Go through the entries and copy every line that has the string "checkbox" in it.

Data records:
⟨
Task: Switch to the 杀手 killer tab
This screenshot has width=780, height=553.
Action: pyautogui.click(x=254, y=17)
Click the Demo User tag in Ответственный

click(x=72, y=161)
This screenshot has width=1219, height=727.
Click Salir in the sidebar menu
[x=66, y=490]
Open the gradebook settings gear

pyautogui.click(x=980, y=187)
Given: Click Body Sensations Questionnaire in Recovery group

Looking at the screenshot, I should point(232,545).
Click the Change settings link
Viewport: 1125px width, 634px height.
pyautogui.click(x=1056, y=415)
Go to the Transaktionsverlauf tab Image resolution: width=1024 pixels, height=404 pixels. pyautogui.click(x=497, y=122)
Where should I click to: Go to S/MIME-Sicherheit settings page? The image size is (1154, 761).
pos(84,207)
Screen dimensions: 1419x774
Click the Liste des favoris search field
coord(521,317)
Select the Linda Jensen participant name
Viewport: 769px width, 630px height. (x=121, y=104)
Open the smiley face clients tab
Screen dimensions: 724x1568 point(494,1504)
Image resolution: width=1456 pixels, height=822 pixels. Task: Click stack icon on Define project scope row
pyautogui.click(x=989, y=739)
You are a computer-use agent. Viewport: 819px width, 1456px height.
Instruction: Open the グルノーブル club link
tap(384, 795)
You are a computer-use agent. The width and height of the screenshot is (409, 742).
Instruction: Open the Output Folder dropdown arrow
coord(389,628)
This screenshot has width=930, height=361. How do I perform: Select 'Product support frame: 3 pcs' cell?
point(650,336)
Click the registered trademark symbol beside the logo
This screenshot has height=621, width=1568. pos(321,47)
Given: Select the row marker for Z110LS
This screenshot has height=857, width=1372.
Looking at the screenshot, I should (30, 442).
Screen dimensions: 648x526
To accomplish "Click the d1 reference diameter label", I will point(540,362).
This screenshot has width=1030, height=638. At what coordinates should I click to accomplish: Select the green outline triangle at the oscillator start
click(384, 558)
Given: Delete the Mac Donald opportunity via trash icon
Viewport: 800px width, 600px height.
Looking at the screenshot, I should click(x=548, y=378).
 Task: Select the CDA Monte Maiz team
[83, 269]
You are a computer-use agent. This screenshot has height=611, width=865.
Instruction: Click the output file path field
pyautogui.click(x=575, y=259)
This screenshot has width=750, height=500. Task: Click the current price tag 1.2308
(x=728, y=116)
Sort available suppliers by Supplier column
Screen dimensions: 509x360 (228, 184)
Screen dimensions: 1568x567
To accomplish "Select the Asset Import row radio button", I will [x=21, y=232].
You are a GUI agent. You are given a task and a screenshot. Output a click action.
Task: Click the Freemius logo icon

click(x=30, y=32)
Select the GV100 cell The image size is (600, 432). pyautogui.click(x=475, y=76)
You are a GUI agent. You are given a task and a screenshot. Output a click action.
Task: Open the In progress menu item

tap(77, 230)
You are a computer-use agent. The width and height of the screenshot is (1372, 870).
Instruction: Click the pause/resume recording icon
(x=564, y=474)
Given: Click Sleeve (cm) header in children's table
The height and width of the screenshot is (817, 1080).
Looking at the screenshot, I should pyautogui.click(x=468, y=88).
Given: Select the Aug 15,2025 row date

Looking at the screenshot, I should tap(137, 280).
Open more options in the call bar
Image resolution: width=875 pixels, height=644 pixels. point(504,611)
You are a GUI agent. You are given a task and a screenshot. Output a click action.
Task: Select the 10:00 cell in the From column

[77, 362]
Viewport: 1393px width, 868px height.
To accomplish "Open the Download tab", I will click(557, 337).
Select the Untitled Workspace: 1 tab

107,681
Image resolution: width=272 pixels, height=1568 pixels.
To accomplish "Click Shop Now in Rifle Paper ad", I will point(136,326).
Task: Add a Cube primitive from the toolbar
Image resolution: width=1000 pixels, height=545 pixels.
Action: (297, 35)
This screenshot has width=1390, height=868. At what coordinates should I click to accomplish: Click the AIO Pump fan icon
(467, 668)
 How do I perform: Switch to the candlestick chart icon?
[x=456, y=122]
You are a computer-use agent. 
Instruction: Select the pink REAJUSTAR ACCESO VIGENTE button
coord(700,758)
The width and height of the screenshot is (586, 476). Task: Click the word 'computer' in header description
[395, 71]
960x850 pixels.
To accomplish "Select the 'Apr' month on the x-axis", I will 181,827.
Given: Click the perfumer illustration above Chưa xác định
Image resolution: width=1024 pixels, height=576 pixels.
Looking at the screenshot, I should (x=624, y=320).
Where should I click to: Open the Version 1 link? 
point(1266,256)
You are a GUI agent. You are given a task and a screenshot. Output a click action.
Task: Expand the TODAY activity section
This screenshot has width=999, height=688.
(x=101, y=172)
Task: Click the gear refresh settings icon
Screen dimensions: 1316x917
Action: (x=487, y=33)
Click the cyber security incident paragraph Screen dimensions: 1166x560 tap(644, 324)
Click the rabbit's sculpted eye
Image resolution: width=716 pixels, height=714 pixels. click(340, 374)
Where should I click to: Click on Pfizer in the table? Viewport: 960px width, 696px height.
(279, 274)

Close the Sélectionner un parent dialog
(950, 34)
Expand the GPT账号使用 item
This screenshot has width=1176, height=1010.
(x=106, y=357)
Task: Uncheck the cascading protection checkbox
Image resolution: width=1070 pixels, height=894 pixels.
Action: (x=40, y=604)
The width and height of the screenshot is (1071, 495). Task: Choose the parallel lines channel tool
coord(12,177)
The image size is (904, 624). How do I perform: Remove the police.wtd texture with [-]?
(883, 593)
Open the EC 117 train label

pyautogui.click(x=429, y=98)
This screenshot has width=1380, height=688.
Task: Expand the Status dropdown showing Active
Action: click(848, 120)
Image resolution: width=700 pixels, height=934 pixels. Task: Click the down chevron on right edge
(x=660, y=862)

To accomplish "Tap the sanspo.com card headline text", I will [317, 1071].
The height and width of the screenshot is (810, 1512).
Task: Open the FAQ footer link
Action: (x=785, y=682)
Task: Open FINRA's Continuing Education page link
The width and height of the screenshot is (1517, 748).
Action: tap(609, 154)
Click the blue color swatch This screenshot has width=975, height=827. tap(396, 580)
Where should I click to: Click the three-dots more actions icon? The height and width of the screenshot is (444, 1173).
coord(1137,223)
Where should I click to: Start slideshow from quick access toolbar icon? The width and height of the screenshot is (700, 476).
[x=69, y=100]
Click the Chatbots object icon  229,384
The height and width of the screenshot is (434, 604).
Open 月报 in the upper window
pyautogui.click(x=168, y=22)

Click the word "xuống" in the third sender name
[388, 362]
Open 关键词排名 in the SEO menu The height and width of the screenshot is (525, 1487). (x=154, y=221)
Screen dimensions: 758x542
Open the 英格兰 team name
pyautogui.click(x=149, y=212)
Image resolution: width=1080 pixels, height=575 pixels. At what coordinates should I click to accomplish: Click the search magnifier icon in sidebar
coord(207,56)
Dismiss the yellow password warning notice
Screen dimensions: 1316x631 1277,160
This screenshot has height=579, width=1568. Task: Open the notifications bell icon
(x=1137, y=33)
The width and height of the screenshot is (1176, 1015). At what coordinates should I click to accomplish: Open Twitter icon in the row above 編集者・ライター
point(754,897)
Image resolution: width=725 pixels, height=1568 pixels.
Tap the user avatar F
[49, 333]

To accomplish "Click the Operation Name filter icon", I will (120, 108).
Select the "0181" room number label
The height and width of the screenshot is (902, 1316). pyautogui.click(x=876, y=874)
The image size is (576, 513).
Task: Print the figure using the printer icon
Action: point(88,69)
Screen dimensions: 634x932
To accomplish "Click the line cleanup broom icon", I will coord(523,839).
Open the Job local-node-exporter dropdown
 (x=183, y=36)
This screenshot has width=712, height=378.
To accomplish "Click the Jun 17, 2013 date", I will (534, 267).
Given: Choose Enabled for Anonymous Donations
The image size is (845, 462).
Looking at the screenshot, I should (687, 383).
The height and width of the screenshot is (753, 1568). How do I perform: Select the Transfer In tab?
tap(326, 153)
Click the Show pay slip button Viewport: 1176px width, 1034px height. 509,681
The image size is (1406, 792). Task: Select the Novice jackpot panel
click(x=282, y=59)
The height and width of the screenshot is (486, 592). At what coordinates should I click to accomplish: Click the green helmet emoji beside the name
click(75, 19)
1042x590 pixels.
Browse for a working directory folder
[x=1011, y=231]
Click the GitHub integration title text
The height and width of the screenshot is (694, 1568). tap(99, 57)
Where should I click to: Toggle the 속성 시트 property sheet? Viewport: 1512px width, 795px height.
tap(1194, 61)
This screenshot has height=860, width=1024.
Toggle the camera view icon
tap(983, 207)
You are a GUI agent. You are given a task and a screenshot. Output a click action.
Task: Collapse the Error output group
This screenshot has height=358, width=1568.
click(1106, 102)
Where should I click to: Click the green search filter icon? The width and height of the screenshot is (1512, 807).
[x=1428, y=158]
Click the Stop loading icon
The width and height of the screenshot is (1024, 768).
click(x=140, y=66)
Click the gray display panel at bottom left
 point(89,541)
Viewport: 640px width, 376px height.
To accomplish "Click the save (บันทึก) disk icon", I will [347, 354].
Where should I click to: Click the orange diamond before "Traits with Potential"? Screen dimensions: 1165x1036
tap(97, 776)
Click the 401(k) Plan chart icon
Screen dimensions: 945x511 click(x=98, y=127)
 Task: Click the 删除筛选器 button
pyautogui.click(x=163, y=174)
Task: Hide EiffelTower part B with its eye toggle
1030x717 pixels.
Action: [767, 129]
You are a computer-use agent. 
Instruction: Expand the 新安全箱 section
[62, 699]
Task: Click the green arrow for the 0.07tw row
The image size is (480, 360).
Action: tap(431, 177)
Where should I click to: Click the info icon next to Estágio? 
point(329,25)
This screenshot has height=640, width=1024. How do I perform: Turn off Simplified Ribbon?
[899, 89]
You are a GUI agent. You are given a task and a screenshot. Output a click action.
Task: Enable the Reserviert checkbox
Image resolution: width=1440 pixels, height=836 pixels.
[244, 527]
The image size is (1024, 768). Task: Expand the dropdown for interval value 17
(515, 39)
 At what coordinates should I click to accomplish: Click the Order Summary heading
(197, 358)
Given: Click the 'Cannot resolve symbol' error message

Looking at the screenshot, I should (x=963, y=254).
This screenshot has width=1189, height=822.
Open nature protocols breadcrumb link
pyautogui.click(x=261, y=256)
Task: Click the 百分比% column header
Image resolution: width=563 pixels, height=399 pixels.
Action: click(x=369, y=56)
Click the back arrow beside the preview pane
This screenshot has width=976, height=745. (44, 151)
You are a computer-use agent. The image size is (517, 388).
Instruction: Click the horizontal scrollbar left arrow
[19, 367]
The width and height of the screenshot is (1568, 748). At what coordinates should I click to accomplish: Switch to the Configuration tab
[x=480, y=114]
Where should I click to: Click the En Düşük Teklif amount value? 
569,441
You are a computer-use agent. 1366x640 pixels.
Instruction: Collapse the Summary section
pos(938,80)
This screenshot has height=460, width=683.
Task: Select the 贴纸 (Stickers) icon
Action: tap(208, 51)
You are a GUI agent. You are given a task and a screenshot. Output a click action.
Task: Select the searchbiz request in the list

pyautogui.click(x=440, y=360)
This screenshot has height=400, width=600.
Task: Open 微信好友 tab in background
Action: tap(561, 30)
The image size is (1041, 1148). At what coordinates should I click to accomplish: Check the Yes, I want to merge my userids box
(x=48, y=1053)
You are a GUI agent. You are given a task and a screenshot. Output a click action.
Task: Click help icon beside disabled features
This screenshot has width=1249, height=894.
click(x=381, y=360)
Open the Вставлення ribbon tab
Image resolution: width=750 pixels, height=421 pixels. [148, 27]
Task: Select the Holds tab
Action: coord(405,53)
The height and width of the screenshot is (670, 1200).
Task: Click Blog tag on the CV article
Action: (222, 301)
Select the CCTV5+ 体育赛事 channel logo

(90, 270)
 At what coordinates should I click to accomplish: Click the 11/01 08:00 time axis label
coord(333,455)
⟩
Reply to the task:
Task: Uncheck the cascading protection checkbox
Task: Enable the Reserviert checkbox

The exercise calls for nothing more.